Newbie question. Sorry.

As part of my process to learn python I am working on two personal
applications. Both will do it fine with a simple structure of data
stored in files. I now there are lot of databases around I can use
but I would like to know yoor advice on what other options you would
consider for the job (it is training so no pressure on performance).
One application will run as a desktop one,under Windows, Linux,
Macintosh, being able to update data, not much, not complex, not many
records. The second application, running behind web pages, will do
the same, I mean, process simple data, updating showing data. not
much info, not complex. As an excersice it is more than enough I
guess and will let me learn what I need for now.
Talking with a friend about what he will do (he use C only) he
suggest to take a look on dBase format file since it is a stable
format, fast and the index structure will be fine or maybe go with BD
(Berkley) database file format (I hope I understood this one
correctly) . Plain files it is not an option since I would like to
have option to do rapid searches.

What would do you suggest to take a look? If possible available under
the 3 plattforms.

Thanks in advance for your comments.

Jorge Biquez
 
A

Arnaud Delobelle

Jorge Biquez said:
Hello all.

Newbie question. Sorry.

As part of my process to learn python I am working on two personal
applications. Both will do it fine with a simple structure of data
stored in files. I now there are lot of databases around I can use but
I would like to know yoor advice on what other options you would
consider for the job (it is training so no pressure on
performance). One application will run as a desktop one,under Windows,
Linux, Macintosh, being able to update data, not much, not complex,
not many records. The second application, running behind web pages,
will do the same, I mean, process simple data, updating showing
data. not much info, not complex. As an excersice it is more than
enough I guess and will let me learn what I need for now.
Talking with a friend about what he will do (he use C only) he suggest
to take a look on dBase format file since it is a stable format, fast
and the index structure will be fine or maybe go with BD (Berkley)
database file format (I hope I understood this one correctly) . Plain
files it is not an option since I would like to have option to do
rapid searches.

What would do you suggest to take a look? If possible available under
the 3 plattforms.

Have you considered sqlite3? It is part of the Python standard library.
It'll work under GNU/Linux, Windows and Mac OSX. For more details see:

http://docs.python.org/library/sqlite3.html
 
J

Jorge Biquez

Have you considered sqlite3? It is part of the Python standard library.
It'll work under GNU/Linux, Windows and Mac OSX. For more details see:

http://docs.python.org/library/sqlite3.html

Hello all.

Ok. sqlite3 seems like it is the best option since it is part of
python already.... you are right of course.

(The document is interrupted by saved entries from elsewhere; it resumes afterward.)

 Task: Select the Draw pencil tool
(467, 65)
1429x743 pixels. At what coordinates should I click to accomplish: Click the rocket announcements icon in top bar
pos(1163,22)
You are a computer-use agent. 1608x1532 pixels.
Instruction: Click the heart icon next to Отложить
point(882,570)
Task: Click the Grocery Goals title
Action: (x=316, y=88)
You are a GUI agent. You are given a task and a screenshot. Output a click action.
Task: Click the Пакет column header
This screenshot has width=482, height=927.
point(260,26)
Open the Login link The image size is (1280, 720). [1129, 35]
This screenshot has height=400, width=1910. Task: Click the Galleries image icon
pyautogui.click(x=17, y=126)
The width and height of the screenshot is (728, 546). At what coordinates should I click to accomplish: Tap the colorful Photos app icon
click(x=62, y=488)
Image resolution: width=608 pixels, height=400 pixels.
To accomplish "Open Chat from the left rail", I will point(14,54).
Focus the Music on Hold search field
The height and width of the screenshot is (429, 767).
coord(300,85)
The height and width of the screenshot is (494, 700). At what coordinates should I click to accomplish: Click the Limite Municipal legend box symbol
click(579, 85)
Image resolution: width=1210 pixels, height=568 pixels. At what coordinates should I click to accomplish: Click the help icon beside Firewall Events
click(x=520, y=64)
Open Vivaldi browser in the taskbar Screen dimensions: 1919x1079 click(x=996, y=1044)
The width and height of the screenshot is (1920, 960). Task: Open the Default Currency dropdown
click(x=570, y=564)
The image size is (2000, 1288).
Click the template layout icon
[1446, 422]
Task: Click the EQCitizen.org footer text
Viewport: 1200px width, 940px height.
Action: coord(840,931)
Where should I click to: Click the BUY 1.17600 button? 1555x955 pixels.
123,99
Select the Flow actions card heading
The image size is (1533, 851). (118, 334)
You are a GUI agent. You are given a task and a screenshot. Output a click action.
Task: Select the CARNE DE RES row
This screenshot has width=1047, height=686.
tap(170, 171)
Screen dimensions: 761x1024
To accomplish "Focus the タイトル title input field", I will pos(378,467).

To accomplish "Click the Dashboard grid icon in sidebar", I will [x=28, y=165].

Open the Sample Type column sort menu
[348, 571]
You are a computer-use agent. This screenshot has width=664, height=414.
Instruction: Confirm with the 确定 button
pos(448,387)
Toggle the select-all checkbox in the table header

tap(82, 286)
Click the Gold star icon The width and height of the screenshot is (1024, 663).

I do not see a good reason for not using Sqlite3 BUT if for some
reason would not be an option.... what plain schema of files would
you use? I am sorry to insist. I do not know much about the size tha
using Sqlite adds to the application but the idea is that the ,
application, single user for desktop yes, will be the smallest it can
be since the idea is to distribute the executable only. (all this is
to have a prototype I have done in other language)

For the web part, yes, of course would be multiple users.

Thanks to all.

Jorge Biquez
 
C

CM

At 05:02 p.m. 04/12/2010, you wrote:





Hello all.

Ok. sqlite3 seems like it is the best option since it is part of
python already.... you are right of course.

I do not see a good reason for not using Sqlite3 BUT if for some
reason would not be an option.... what plain schema of files would
you use? I am sorry to insist. I do not know much about the size tha
using Sqlite adds to the application but the idea is that the ,
application, single user for desktop yes, will be the smallest it can
be since the idea is to distribute the executable only. (all this is
to have a prototype I have done in other language)

SQlite itself is around 300 kilobytes. That's negligible. It is also
already in Python, so you'd have to purposefully exclude it in
creating your executable to save those 300 kb and thus the 1/13th of a
second additional time it would take average (3.9 MB/s) users to
download your app if it were included.
 
J

Jorge Biquez

Hello all.

Understood perfectly.

Will forget other alternatives. Sqlite3 is the
best option. Thanks for the explanation and time.

Sqlite for single user and Postgresql will be the choice.

Thanks all.

Take care

Jorge Biquez
 
M

Monte Milanuk

I do not see a good reason for not using Sqlite3 BUT if for some reason
would not be an option.... what plain schema of files would you use?

Would shelve work?
 
M

Monte Milanuk

I do not see a good reason for not using Sqlite3 BUT if for some reason
would not be an option.... what plain schema of files would you use?

Would shelve work?
 
J

John Nagle

Would shelve work?

There are some systems for storing key-value pairs in files.

Underneath "shelve" is some primitive database, dbm, gdbm or bsddb.
"bsddb" is deprecated and was removed from Python 3.x. "dbm" has
some classic problems. "gdbm" is an improved version of "dbm".
None of these handle access from multiple processes, or crash
recovery. We're looking at 1979 technology here.

SQLite works right when accessed from multiple processes. SQLite
is the entry-level database technology for Python today. It handles
the hard cases, like undoing transactions after a crash and
locking against multiple accesses. Lookup performance is good;
simultaneous update by multiple processes, though, is not so
good. When you have a web site that has many processes hitting
the same database, it's time to move up to MySQL or Postgres.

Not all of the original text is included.